- [To do]: Where the records below have a line with "Given", that line is to be copied.

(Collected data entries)
————

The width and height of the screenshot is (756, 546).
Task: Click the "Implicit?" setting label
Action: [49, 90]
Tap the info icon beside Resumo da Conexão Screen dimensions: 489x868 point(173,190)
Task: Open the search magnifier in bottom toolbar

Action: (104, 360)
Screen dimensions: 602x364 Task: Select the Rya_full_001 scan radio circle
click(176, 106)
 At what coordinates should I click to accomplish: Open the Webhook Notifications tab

————

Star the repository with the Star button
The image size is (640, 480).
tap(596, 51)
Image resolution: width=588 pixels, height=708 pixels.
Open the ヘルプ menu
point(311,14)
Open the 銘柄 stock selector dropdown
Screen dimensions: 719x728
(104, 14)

————

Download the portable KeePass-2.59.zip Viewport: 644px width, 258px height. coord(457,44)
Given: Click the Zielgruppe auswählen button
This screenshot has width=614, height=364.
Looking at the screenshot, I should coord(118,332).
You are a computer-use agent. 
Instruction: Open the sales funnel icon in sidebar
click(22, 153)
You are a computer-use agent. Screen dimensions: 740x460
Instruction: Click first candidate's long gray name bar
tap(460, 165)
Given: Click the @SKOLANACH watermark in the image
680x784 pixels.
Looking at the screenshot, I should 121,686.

————

- [Result of this task]:
Given: Click the Zielgruppe auswählen button
Given: Click the @SKOLANACH watermark in the image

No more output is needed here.